-- Opening Marker --
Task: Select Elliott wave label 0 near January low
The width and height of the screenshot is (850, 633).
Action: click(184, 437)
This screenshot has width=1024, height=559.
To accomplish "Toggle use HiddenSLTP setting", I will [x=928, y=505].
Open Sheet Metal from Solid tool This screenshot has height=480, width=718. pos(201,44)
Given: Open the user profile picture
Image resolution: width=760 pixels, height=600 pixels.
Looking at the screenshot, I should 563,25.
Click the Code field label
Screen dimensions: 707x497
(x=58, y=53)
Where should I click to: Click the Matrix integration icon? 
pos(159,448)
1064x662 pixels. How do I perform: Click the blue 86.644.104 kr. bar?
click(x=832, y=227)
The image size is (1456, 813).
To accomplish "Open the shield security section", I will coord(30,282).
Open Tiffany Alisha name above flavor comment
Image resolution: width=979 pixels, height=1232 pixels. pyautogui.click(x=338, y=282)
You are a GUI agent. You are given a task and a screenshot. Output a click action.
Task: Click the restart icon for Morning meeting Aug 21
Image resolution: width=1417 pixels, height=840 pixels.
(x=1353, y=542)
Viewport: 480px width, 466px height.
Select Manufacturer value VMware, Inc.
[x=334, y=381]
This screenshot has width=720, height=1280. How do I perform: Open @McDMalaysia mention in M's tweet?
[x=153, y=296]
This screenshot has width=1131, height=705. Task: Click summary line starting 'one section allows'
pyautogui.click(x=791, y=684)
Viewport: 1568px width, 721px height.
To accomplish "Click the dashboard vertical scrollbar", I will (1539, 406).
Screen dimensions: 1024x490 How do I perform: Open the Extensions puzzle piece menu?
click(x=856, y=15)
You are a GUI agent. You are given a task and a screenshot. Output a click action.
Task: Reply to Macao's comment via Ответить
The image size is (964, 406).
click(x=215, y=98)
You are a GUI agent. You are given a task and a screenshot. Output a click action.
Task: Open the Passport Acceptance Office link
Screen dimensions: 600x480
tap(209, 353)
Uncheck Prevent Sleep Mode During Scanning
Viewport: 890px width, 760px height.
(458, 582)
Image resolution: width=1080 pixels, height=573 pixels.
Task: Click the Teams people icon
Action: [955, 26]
-- Closing Marker --
ABOUT THIS TASK: Among the entries above, how many lines include "will"? State the number and nothing else.

ANSWER AREA: 3